Серёга ничего не ответил, но я почувствовал, как под полог палатки проникло беспокойство, отогнавшее на время сон и общее сытое благодушие. И, наверное, каждый в этот миг подумал о своём…
Я подумал о Тае. Вспомнил, как мы в Закарпатье познакомились с ней. А ведь наши пути, не окажись мы в определённое время в определённом месте, могли бы никогда не пересечься. И от одной только этой мысли мне стало страшно…
И всё ж «накаркал» наш Серёга – хоть и нелепое, но бедствие, коснувшееся той неясной ночью каждого из нас…
Первый ката-клизм, а ещё вернее: просто клизм, произошел ещё до полуночи.
Вначале один, потом другой, а затем уже один за другим почти без пауз, как пули в автоматной очереди, а бывало – и попарно, по трое мы стремительно вылетали из палатки и, освещаемые бледным равнодушным светом ущербной луны, спросонья натыкаясь на какие-то неровности, едва различимыми тенями устремлялись подальше от палатки.

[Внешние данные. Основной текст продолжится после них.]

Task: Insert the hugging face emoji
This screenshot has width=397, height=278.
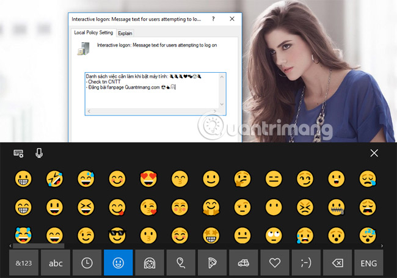Action: click(x=211, y=207)
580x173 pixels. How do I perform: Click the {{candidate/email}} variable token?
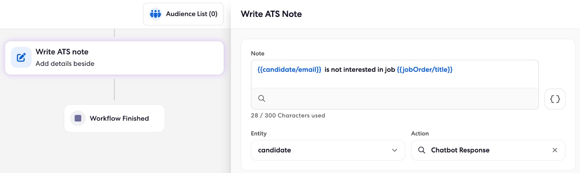(289, 69)
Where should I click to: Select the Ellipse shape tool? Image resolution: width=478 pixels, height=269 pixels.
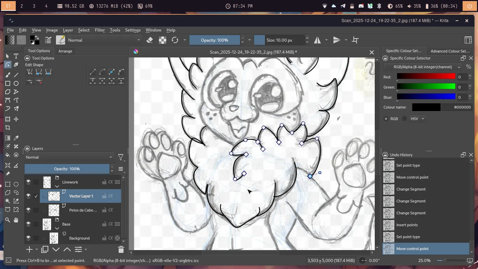[x=16, y=83]
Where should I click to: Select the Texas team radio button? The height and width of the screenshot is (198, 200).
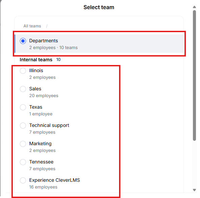23,107
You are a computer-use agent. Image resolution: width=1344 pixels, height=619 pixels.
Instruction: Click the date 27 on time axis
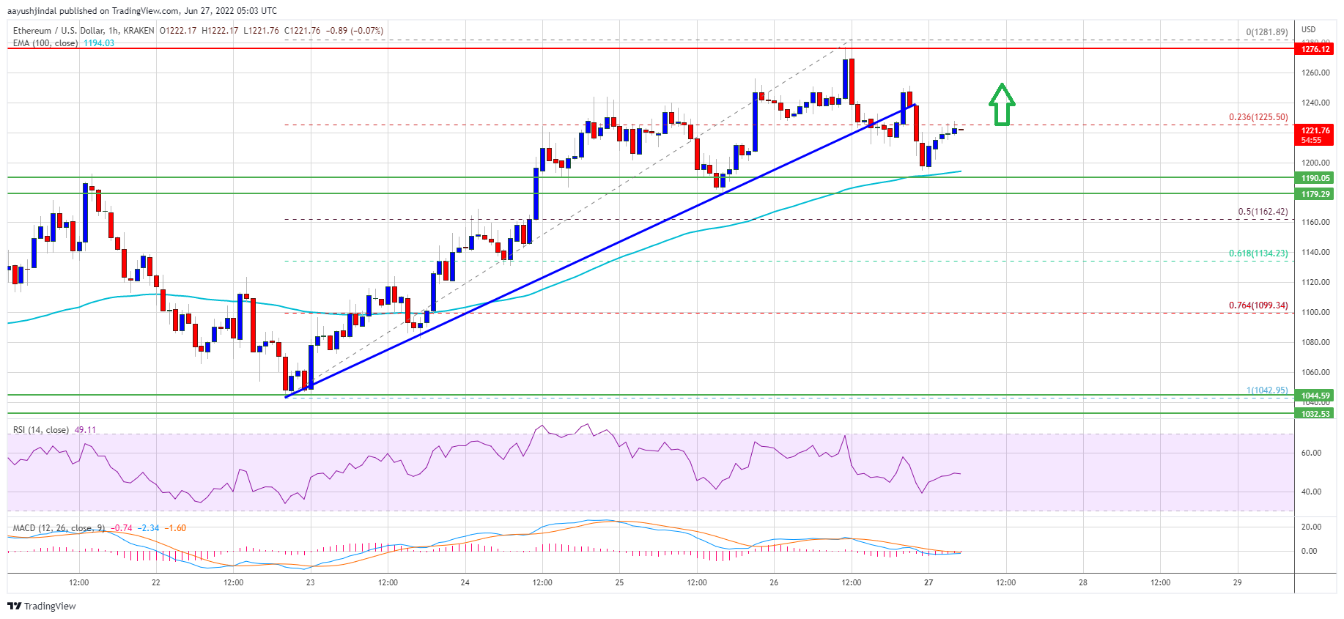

Через минуту от ближайших кустов до слуха долетал сначала непрерывный стрекочуще-булькающий звук, а затем – облегчённый протяжный вздох. Иногда то и другое с разных сторон слышалось одновременно…

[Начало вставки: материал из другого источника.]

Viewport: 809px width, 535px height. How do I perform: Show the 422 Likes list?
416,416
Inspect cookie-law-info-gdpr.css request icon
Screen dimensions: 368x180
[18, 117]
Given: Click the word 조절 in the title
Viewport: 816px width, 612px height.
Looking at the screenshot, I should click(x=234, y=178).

Вернувшись в палатку, мы едва успевали забыться недолгим хрупким сном, как новый властный внутренний позыв вынимал нас из тёплых спальников. И снова – очередная «пулемётная очередь» и облегчённый вздох, переходящий в лёгкий стон, ибо по бурлению в животе чувствовалось, что это ещё отнюдь не последний за ночь бросок из нагретой палатки в неприветливый знобкий полумрак…
– Иду на рекорд! – отбрасывая в стороны створки палатки на входе, уже под утро заорал Ваня Ардамин, выскакивая наружу восьмой раз за ночь, снова стараясь успеть отбежать как можно дальше от нашего обиталища…
– Да, плотно мы однако «заминировали» все подходы к нашему жилищу, – произнёс кто-то задумчиво. – Теперь ни зверь ни человек и на километр к нам не подойдёт…
К утру ката-клизм, впоследствии названный «Ночь свистухи», превратился уже в фарс.
Так на собственном горьком опыте мы убедились, что после длительного употребления каш мясное и жирное – вредно.
На следующий день по причине общей слабости и недосыпа у нас опять образовался выходной. И мы весь день пили густой чай, заваренный с корою дуба, ели сухари и спали…
Второй катаклизм, но уж не шуточный, случился через пару дней.
Вдруг резко потеплело и сверкающие сахарные головы гор побурели. Забурлили, запенились, стремительно набирая силу, доселе неведомые, стекающие с них ручейки и потоки…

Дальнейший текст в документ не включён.